= Exercise goal =
Beginning with the line containing "Pays visités lors", write out each line exactly through the end of the listing, and skip all pictures.

★ ★ ★ ★

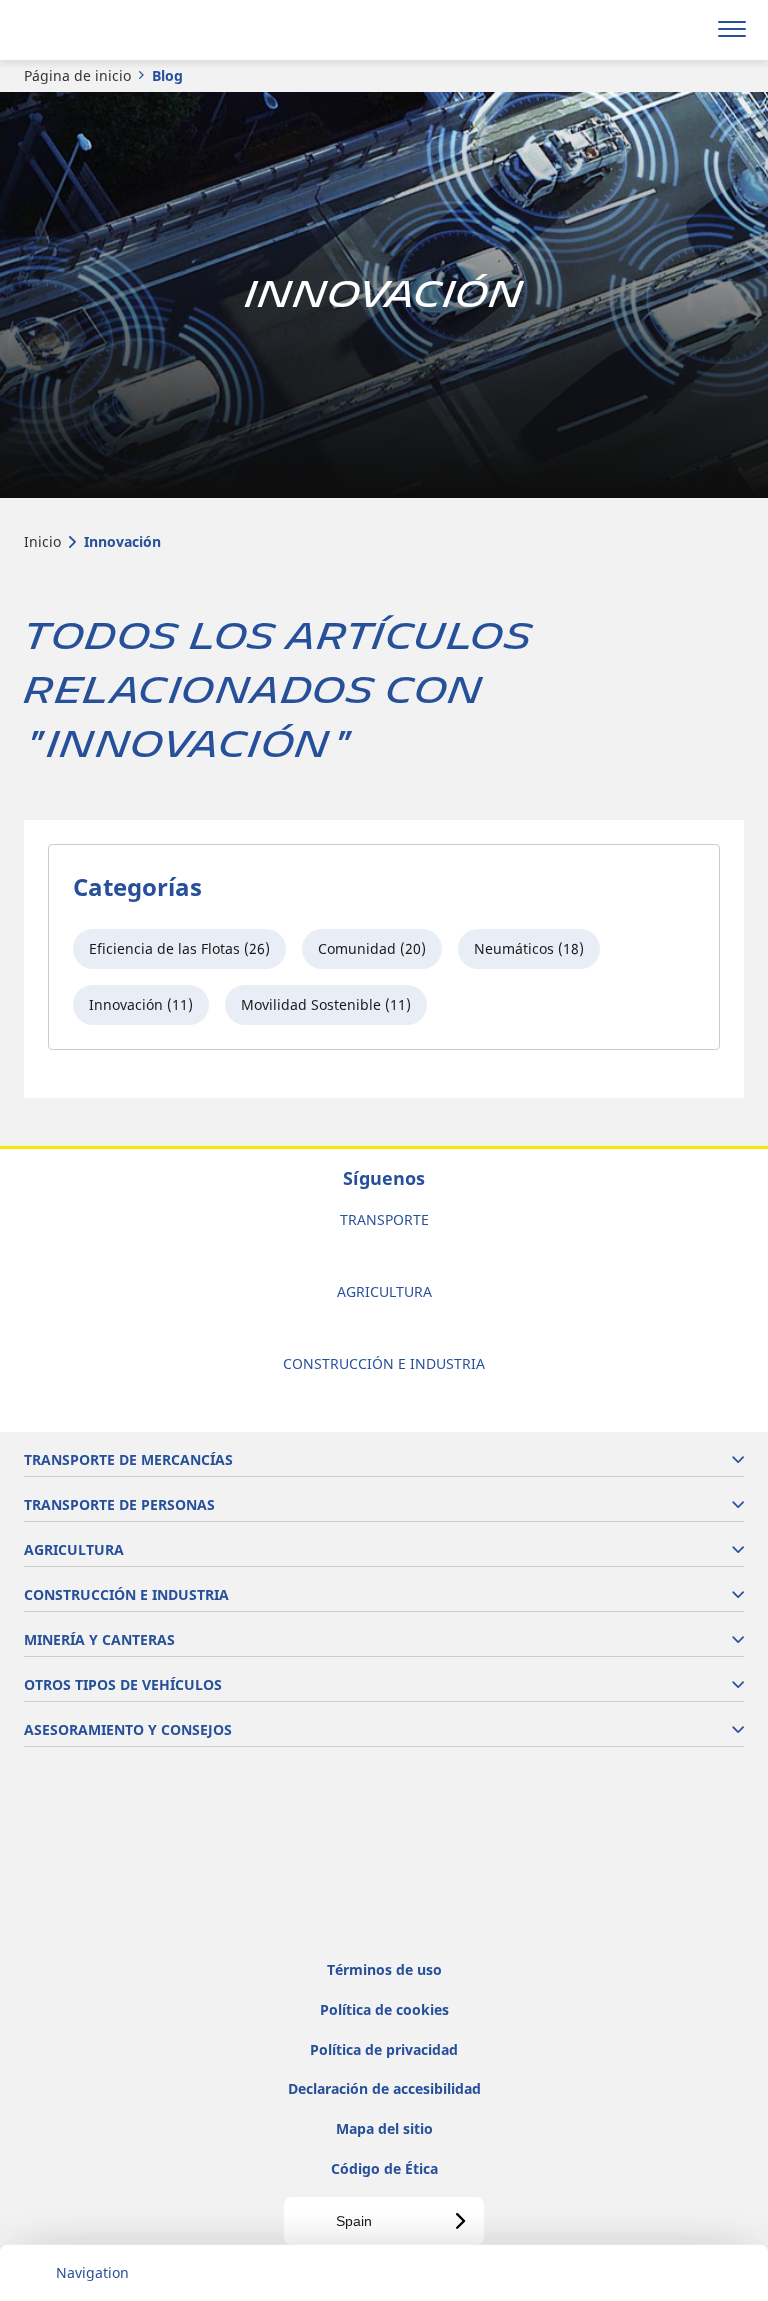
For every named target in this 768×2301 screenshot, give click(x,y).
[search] (684, 30)
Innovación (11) (141, 1004)
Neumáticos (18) (529, 948)
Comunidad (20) (372, 948)
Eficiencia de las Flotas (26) (179, 948)
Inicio (42, 541)
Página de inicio (77, 75)
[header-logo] (94, 30)
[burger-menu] (732, 30)
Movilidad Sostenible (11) (326, 1004)
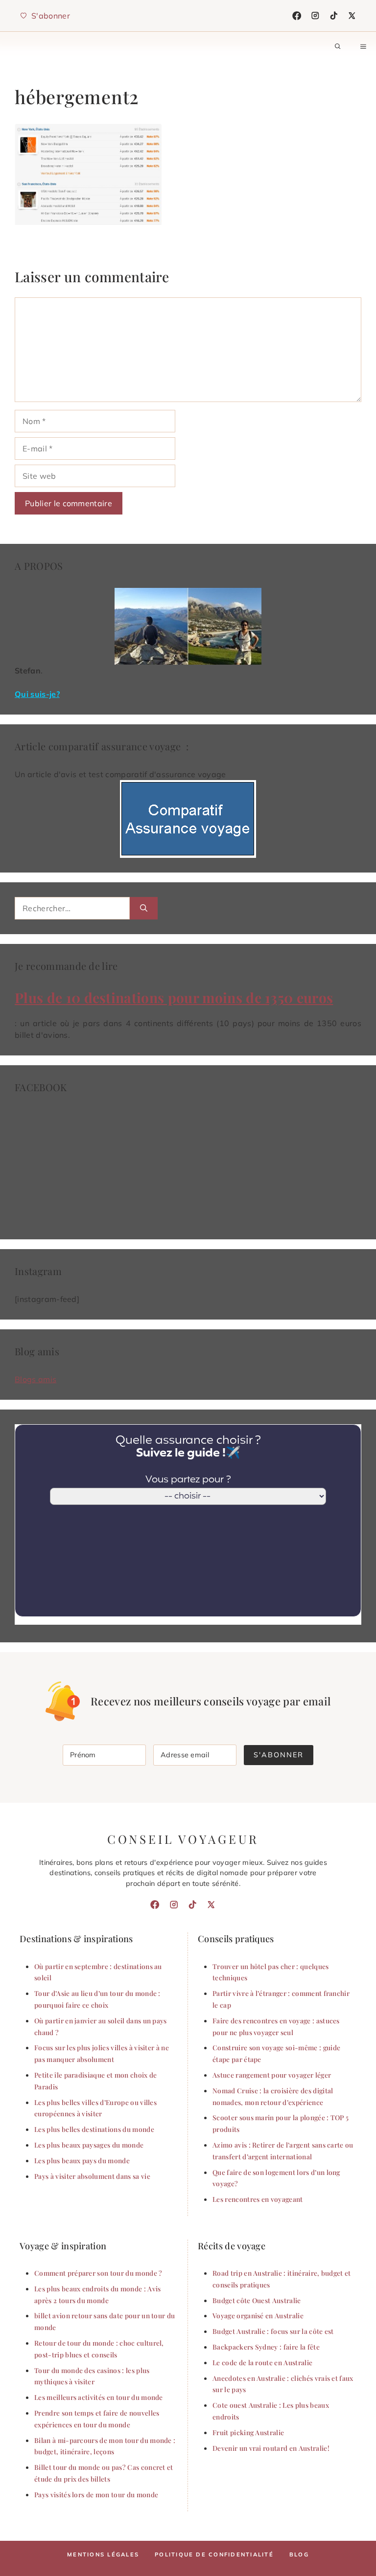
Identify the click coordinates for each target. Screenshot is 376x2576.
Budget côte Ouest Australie (256, 2300)
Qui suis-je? (37, 694)
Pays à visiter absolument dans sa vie (92, 2176)
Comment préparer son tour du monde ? (98, 2272)
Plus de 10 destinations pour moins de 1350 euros (174, 997)
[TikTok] (333, 15)
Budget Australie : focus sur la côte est (273, 2331)
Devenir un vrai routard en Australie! (270, 2447)
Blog (299, 2554)
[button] (338, 46)
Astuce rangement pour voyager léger (271, 2074)
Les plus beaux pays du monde (82, 2160)
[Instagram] (315, 15)
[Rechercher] (144, 908)
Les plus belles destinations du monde (94, 2129)
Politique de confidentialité (214, 2554)
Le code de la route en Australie (262, 2362)
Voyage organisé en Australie (258, 2315)
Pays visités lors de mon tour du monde (96, 2494)
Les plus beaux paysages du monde (88, 2144)
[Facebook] (296, 15)
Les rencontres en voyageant (257, 2199)
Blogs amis (35, 1379)
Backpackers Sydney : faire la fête (266, 2346)
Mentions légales (103, 2554)
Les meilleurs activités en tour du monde (98, 2397)
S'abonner (279, 1754)
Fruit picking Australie (248, 2432)
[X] (352, 15)
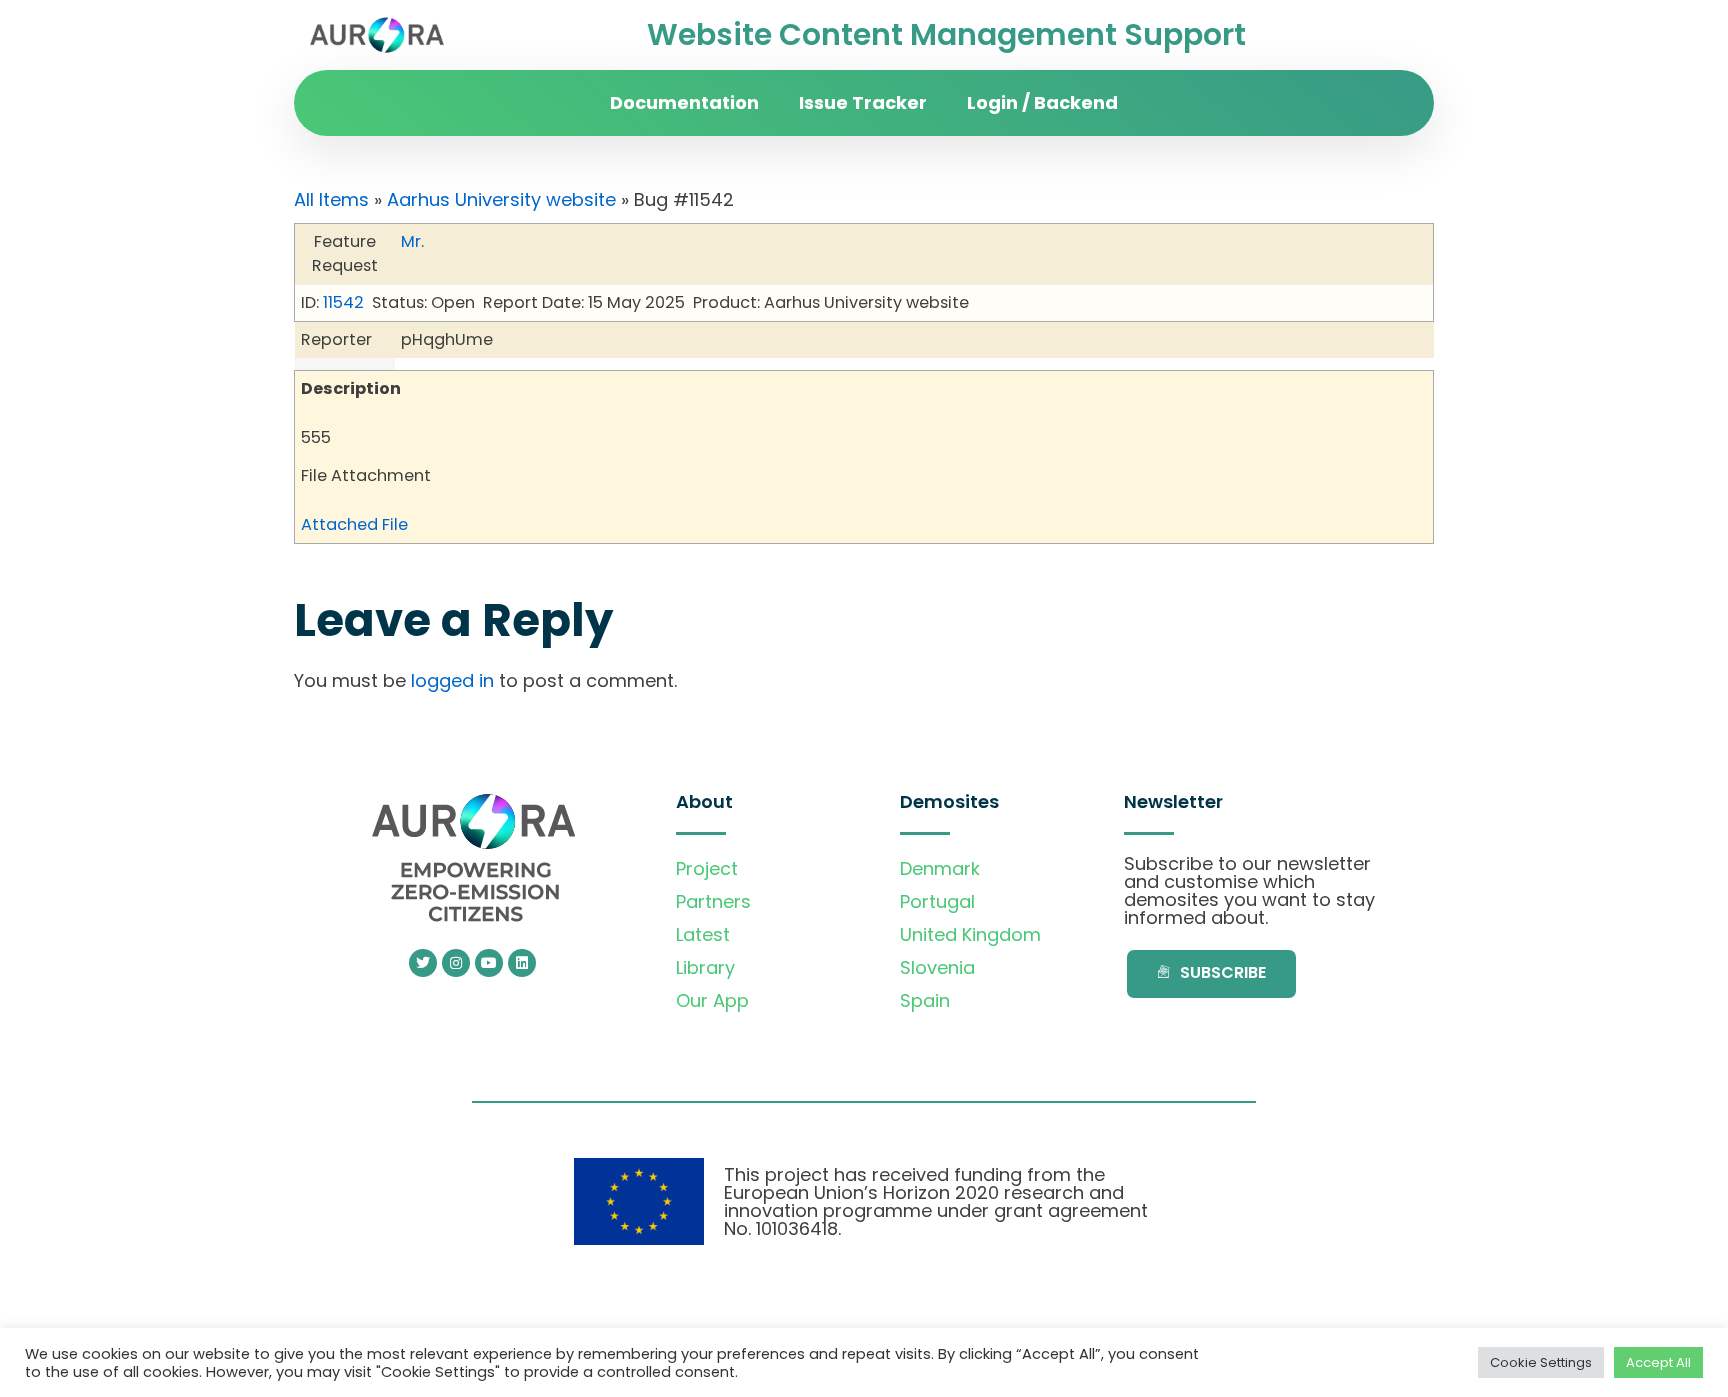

★ ★ ★ ★

= Answer for this exercise =
Pays visités lors de mon tour du monde (96, 2494)
Les plus beaux paysages du monde (88, 2144)
[Facebook] (296, 15)
Les rencontres en voyageant (257, 2199)
Blogs amis (35, 1379)
Backpackers Sydney : faire la fête (266, 2346)
Mentions légales (103, 2554)
Les meilleurs activités en tour du monde (98, 2397)
S'abonner (279, 1754)
Fruit picking Australie (248, 2432)
[X] (352, 15)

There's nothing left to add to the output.